# Credit Card Transaction Fraud Detection Dataset EDA

In this notebook, we explore the dataset to determine the important attributes that influence our dependent variable - is_fraud

is_fraud = 1 indicates fraudulent transaction
         = 0 indicates non-fraudulent transaction

We need to generate new features. From intuition, we can generate the following new features:
* We can say that the hour of the day could be an influential factor. There is a higher chance that fraud transactions might be occuring during odd hours. So, we'll extract the hour.
* Now, having extracted the hour, we can further encode it. Say, if the transaction is between 21:00-05:00, there is a higher chance it might be fraudulent.
* We can also say that the frequency of the transaction can be an influential factor. For example, if the number of transactions in last 1/7/30 days suddenly increases, it might indicate a fraudulent transaction

In [None]:
import numpy as np
import pandas as pd
import os
import seaborn as sns
import matplotlib.pyplot as plt

In [None]:
df = pd.read_csv('/kaggle/input/fraud-detection/fraudTrain.csv',parse_dates=['trans_date_trans_time',])

In [None]:
df.columns

# Add Features

## Add hour feature

Here, first, we simply extract the hour. Then, we encode transactions done in normal hours 0500-2100 as normal (0) and transactions done in abnormal hours 2100-0500 as abnormal (1)

In [None]:
df['hour'] = df.trans_date_trans_time.dt.hour

In [None]:
df['hourEnc'] = 0
df.loc[df.hour < 5,'hourEnc'] = 1
df.loc[df.hour > 21,'hourEnc'] = 1

## Add frequencies of transactions

Now, we need to generate frequencies of transactions done in last 1/7/30 days. For this, we use pandas rolling function

In [None]:
# Extract frequencies of transactions in last 1/7/30 days
def last1DayTransactionCount(x):
    temp = pd.Series(x.index, index = x.trans_date_trans_time, name='count_1_day').sort_index()
    count_1_day = temp.rolling('1d').count() - 1
    count_1_day.index = temp.values
    x['count_1_day'] = count_1_day.reindex(x.index)
    return x
def last7DaysTransactionCount(x):
    temp = pd.Series(x.index, index = x.trans_date_trans_time, name='count_7_days').sort_index()
    count_7_days = temp.rolling('7d').count() - 1
    count_7_days.index = temp.values
    x['count_7_days'] = count_7_days.reindex(x.index)
    return x
def last30DaysTransactionCount(x):
    temp = pd.Series(x.index, index = x.trans_date_trans_time, name='count_30_days').sort_index()
    count_30_days = temp.rolling('30d').count() - 1
    count_30_days.index = temp.values
    x['count_30_days'] = count_30_days.reindex(x.index)
    return x

In [None]:
df1 = df.groupby('cc_num').apply(last1DayTransactionCount)

In [None]:
df1 = df1.groupby('cc_num').apply(last7DaysTransactionCount)

In [None]:
df1 = df1.groupby('cc_num').apply(last30DaysTransactionCount)
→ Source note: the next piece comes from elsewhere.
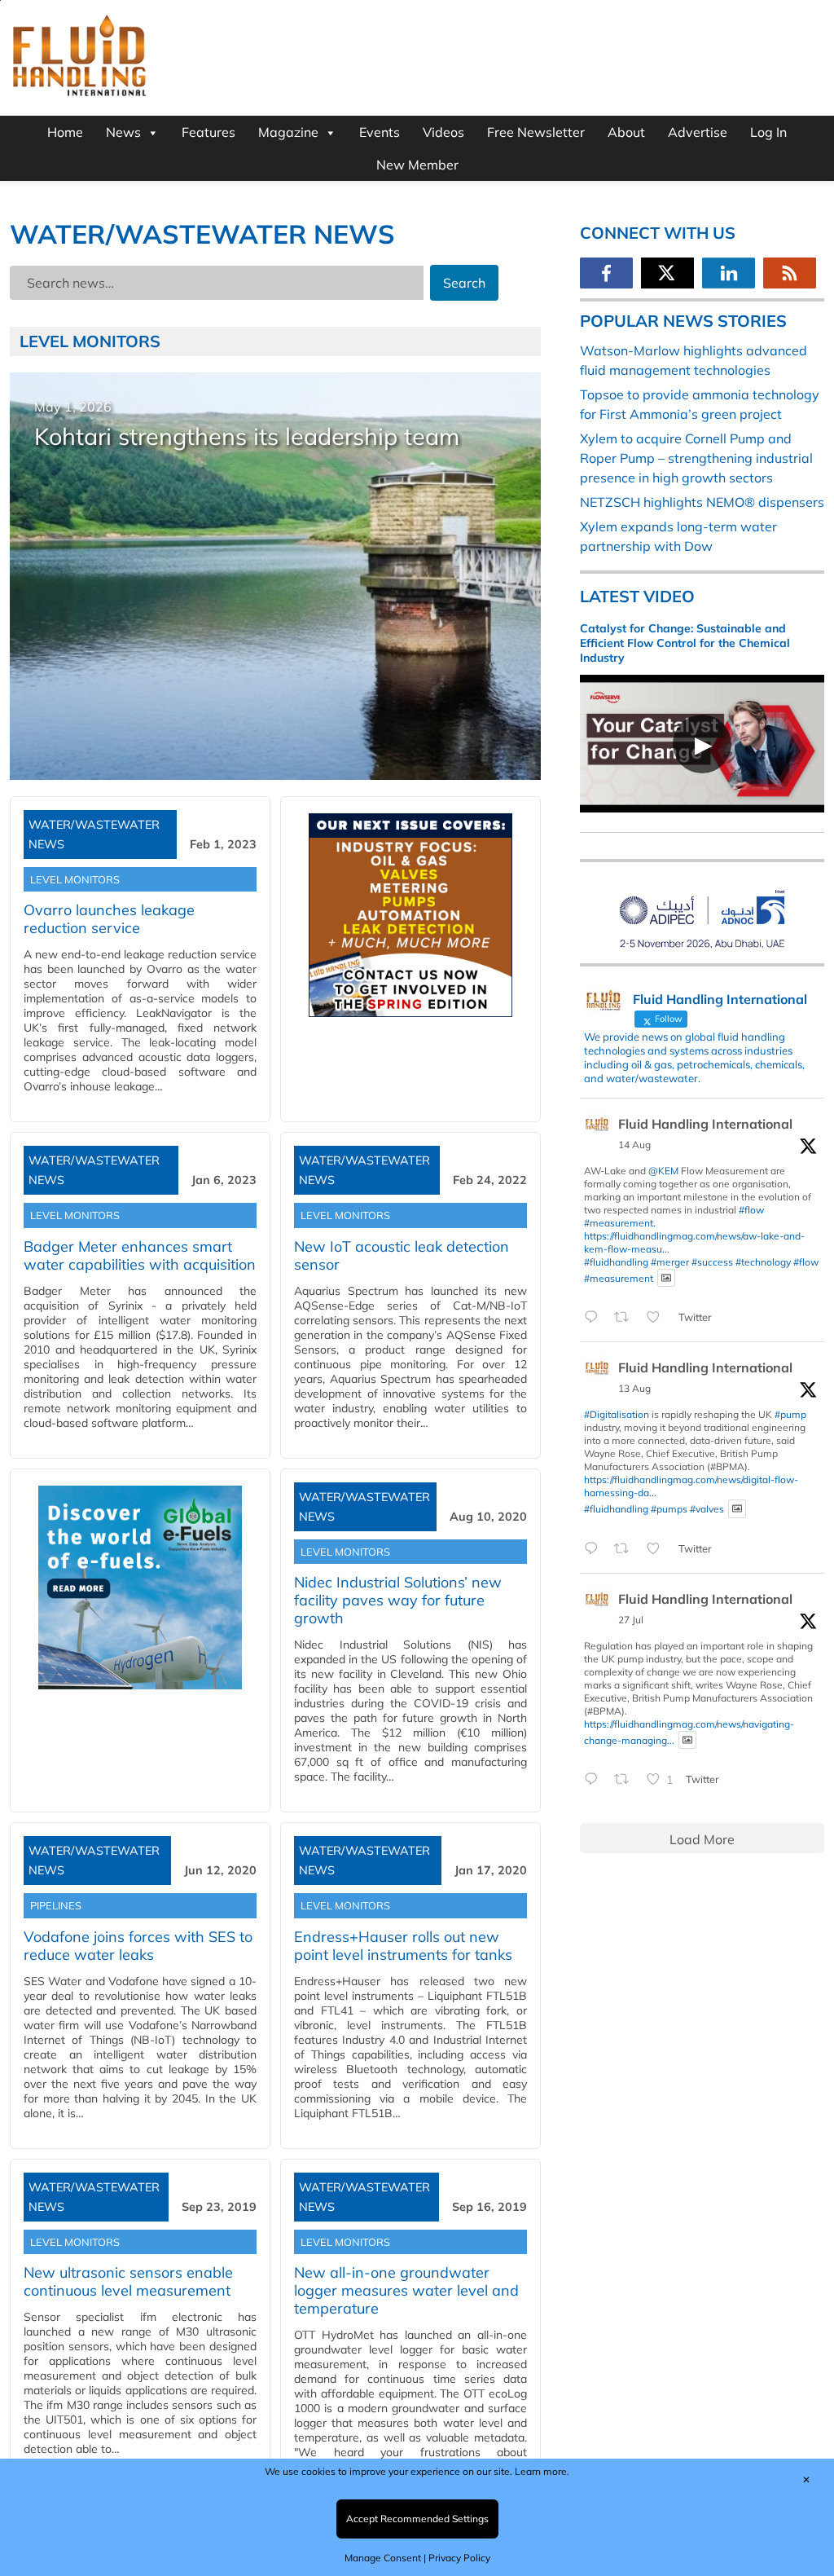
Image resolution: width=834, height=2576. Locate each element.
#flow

## Add times since last transaction - time_diff

In [None]:
def timeDifference(x):
    x['time_diff'] = x.trans_date_trans_time - x.trans_date_trans_time.shift()
    return x

In [None]:
df1 = df1.groupby('cc_num').apply(timeDifference)

In [None]:
df1['time_diff'] = df1['time_diff'].dt.seconds

# Display correlation heatmaps

In [None]:
fig, ax = plt.subplots(figsize=(20,10))
sns.heatmap(df.corr(),annot=True).set_title('Correlation heatmap without generated features')

In [None]:
fig, ax = plt.subplots(figsize=(20,10))
sns.heatmap(df1.corr(),annot=True).set_title('Correlation heatmap with generated features')

# is_fraud correlation

As you can see from the following correlation series, amount, normal/abnormal hour, count_30_days, count_7_days, time_diff, hour are important contributors

In [None]:
df1.corr()['is_fraud'].abs().sort_values(ascending=False)

Fin.